4.2.2 Le filage à chaud

Le filage, ou extrusion à chaud est un procédé de consolidation durant lequel un matériau est chauffé, passe dans une filière qui diminue sa section et conduit à l’obtention d’une barre. La poudre est au préalable placée dans un conteneur d’acier doux et pré-compactée. Le taux de déformation est évalué en fonction du rapport entre les sections avant et après filage. La microstructure après filage est bimodale et fortement texturée, autant du point de vue morphologique que cristallographique [53]. En effet, les grains sont fins (diamètre inférieur à 1µm sur la Figure I.21a et allongés dans la direction de filage comme le montre la Figure I.21b) avec un facteur de forme pouvant être supérieur à 10. Ils présentent une texture marquée de type fibre α avec leur direction <110> alignée avec l’axe de filage.
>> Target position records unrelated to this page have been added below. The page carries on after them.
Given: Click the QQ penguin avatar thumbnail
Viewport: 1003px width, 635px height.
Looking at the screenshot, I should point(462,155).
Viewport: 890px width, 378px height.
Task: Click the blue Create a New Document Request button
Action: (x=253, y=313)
Le filage déforme fortement le matériau et la microstructure est écrouie avec des densités de dislocations de l’ordre d’environ 5.1014

m-2 [17][54], supérieures à celles obtenues après CIC. Cette déformation importante associée à un taux de triaxialité négatif conduit à un matériau sans porosités (quelques porosités locales peuvent être observées après CIC) et des résistances mécaniques plus élevées.

Figure I.21 : Observations au MET d’une nuance Fe-14Cr-1W après filage dans la direction a) transversale et b) longitudinale [47]

b) c)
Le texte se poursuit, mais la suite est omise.